Costs, Effectiveness, Benefits, and Economics
Brian Yates, PhD
Professor
American University
Washington, District of Columbia, United States
Brian Yates, PhD
Professor
American University
Washington, District of Columbia, United States
Location: Room 301
Abstract Information: Following a quick introduction to cost-inclusive evaluation (CIE), three stories explore failure, success, and surprises happen when planning, implementing, and reporting cost-inclusive evaluations for a residential youth program, national policy revision, and consumer-operated psychological services. Participants are asked to engage in interactive meta-evaluation following each story, i.e., to discuss whether these events made the evaluations failures or successes, or some combination of both. - 45-minute presentation (Expert Lecture) - 10-minute definition, basic logic model, quick examples of Cost-Inclusive Evaluation, followed by … - 3 stories - 5-minute storytelling - 2-minute 1-question meta-analytic poll of participants: *Was this cost-inclusive evaluation a* … - failure? - success? - both (yes)? - each story segment closed with up to 5 minutes of Q&A with participants: why did you consider this a failure, a success, or something else? The three stories: 1. “That’s amazing! But what will you do your dissertation on?”, 2. Speaking truth to power by including costs, effectiveness, and benefits in Congressional testimony, and 3. You know you’re having an effect when your handouts get shredded and your slides get removed before distribution!
Relevance Statement: Including costs, and monetary as well as nonmonetary outcomes in an evaluation increases the stakes for evaluator and evaluand. Traditional approaches to evaluation, while interdisciplinary, usually balk at adding monetary measures of resources used and outcomes discovered. But much can be gained by this more complete form of evaluation, along with some surprises less common in traditional evaluation.

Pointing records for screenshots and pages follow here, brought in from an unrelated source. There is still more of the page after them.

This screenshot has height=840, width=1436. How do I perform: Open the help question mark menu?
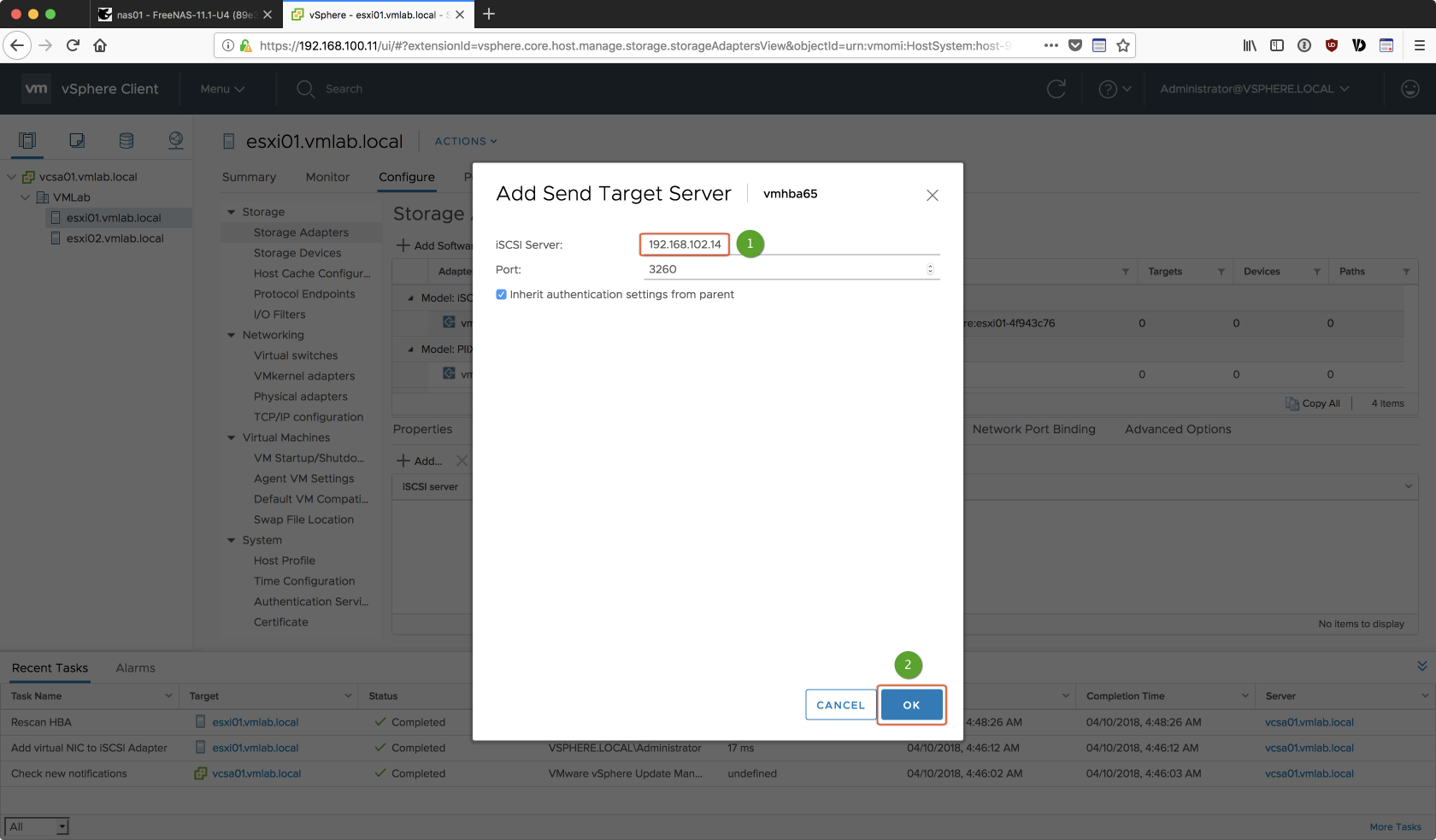coord(1114,89)
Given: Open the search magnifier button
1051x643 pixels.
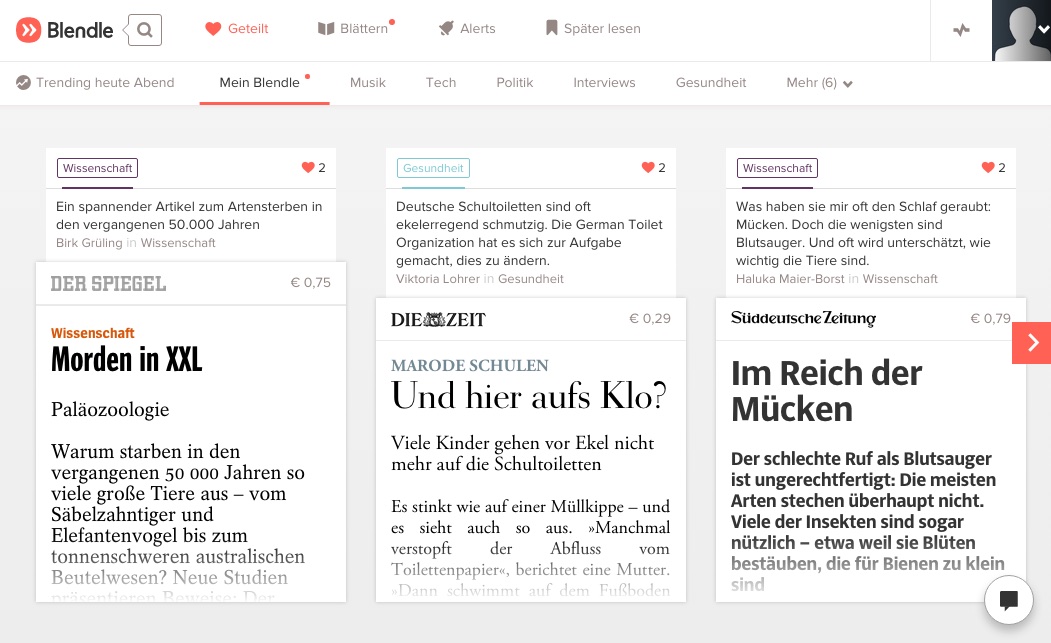Looking at the screenshot, I should click(x=145, y=30).
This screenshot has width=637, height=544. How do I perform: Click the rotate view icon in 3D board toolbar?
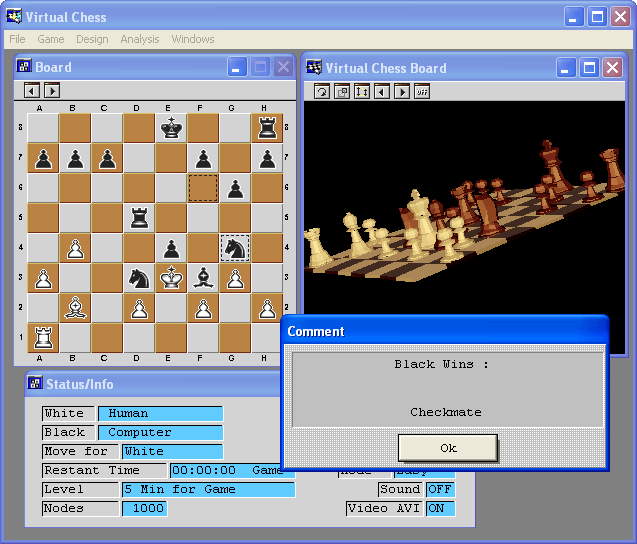(322, 91)
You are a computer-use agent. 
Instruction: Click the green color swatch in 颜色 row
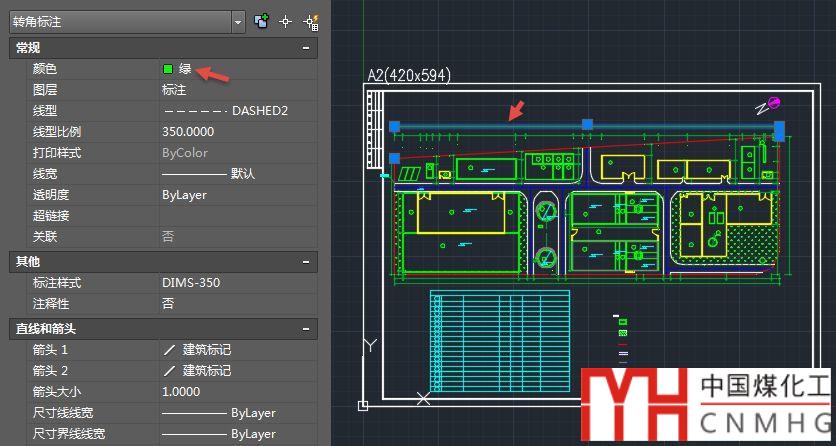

> The first story contrasts the enthusiasm with which program advocates and policy makers greet inclusion of costs and benefits in evaluation, with the emphasis on maintaining boundaries between cost-inclusive evaluation and one of its cousins, really rigorous research. For the evaluator in this story, initial success was met with apparent failure: a proposal for a cost-inclusive dissertation had to be dropped, an entirely new proposal written, and new resources accessed. Eventually, however, the doctorate earned in this dissertation opened doors to five decades (and counting!) of cost-inclusive evaluation in a wide variety of programs. Users of cost-inclusive evaluations, sometimes including the evaluand, often use simple and potentially simplistic rules for regulatory and funding decisions, to their eventual detriment.
> The second story illustrates how cost-inclusive evaluation findings can be used by program advocates to overturn policy that prevents competition in the marketplace of health services. For some advocates, and most policy makers, this seemed to be a successful application of findings from cost-inclusive evaluations that allowed less costly providers (Clinical Psychology Ph.D.s) to receive independent reimbursement for services that proved as effective and beneficial as services provided by psychiatrist M.Ds. The result fueled decades of growth in the less expensive health service, more recently challenged with similar evidence-based arguments from equally effective and even less costly providers, i.e., MAs in Counseling Psychology in addition to Masters in Psychiatric Social Work. The immediacy and apparent validity of judgements in cost-inclusive evaluations can obscure nuance and contextual specificity of evaluation findings. This can result in burying the evaluation, defunding the program, or both.
> The third story illustrates the danger with which findings of cost-inclusive evaluation are often regarded; threats so severe that even tentative, interim findings judged unfavorable to evaluands may be repressed to the point of destroying data visualizations of findings. A funder unexpectedly dropped in on a meeting of researchers and consumers in the midst of a four-year eight-site evaluation of adding consumer-operated services to traditional mental health services. Initial findings of the cost-inclusive evaluation were not particularly favorable, but were couched in multiple qualifications. Nonetheless, handouts from the cost-inclusive evaluation were gathered for disposal by the principal investigator of the entire multi-site evaluation. The cost-inclusive evaluation clearly had an impact, even early in the evaluation. Judging whether it was a failure or a success, or both, promises to bring insight into participants’ definition of evaluation, its uses, its dangers, and its future.